What needs to be done:
Pick up the piece on rules for making plans around more cautious people and continue it from the point where it stops.

Excerpt provided:
++++++++++++++++++++
The rules are: (1) When you make plans, make them very specific, and avoid changing them at the last minute. (2) Defer to the most cautious person in your presence. (3) Do not take it personally if someone is more cautious than you.
To elaborate, with examples I made up:
(1) Be very detailed about any plans you make to see other people. If you invite friends over to sit in your driveway and have a drink, don’t suggest as people arrive that you sit on the back deck instead. Among your friends might be someone intending to give herself 10 feet of space instead of 6. She might have been excited about the driveway idea because it’s not only outdoors but effectively unbounded; she knew she’d be able to make as much space for herself as she felt she needed. Then you move to the deck and space is more limited, and she is faced with a really awkward decision.
If you and your co-worker decide to order from Domino’s, don’t switch it up and order from a local place instead. Your co-worker might be reassured by Domino’s no-human-contact-out-of-the-oven policy. That might be the most important thing to him.
So maybe you’re rolling your eyes right now and thinking, “But all the latest research shows that transmission on food surfaces is not something to be concerned about. Domino’s policy is overkill.” Or, “Transmission outdoors is super unlikely. The deck is fine!”
Not the point!
++++++++++++++++++++
Collected material:
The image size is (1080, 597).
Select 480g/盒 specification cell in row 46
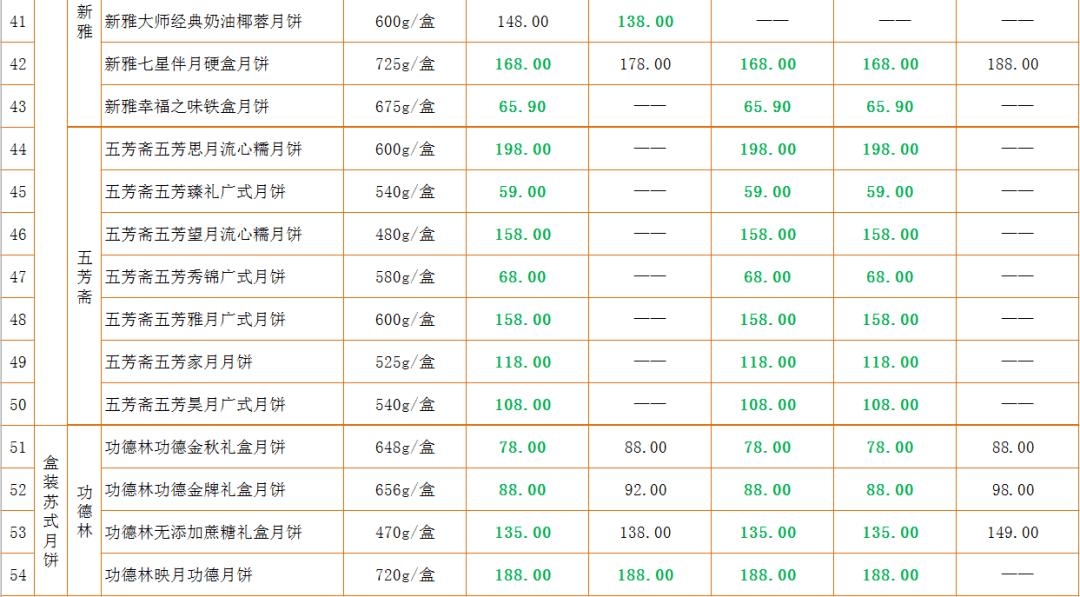click(x=405, y=234)
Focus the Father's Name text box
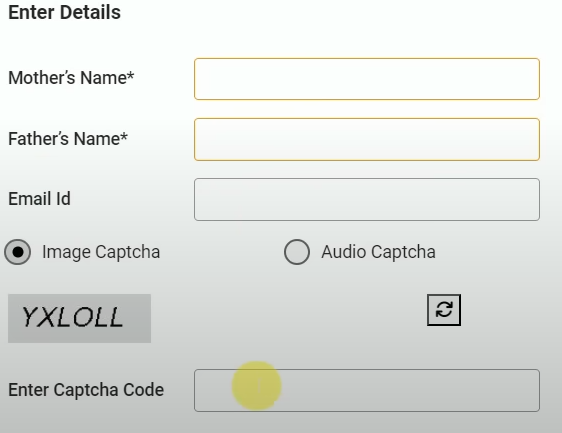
++++++++++++++++++++
Output of the exercise:
The point is that trying to make decisions on the fly is incredibly stressful. You might be 100% confident that you understand the relative risk of things. But you don’t know what other people’s understanding is. And the split-second after being told that the location or the menu has changed is not a good scenario for evaluating risk, especially with an audience. Don’t put people in that position.
(2) On that note, when you and a person in your presence have different (verbalized or apparent) levels of caution, the obvious and decent thing to do is match the more cautious person’s behaviors. If you don’t wear a mask but you notice one of your co-workers tends to, then put on a mask when you are going to be anywhere near them. Their mask usage is a clear indicator that they think mask usage is important. So match that caution in their presence as a courtesy, whether or not you acknowledge the public health value of wearing one.
If you and a friend want to take a walk, and you weren’t thinking 6 feet of space was essential, but they suggest a route and mention that they like it because there is plenty of space to give each other 6 feet, then be conscientious and pay attention, and give them space. If you get to a narrow area, recognize that you’ll have to go single-file until it widens again.
Look for body language. Get in the habit of noticing whether people are inching away or leaning back. This tells you that they are not comfortable. They are more cautious than your instincts. That doesn’t mean your instincts are wrong. But in the presence of this person, you need to defer to theirs.
(3) This also doesn’t mean that this person has an issue with you in particular. Do not take it personally.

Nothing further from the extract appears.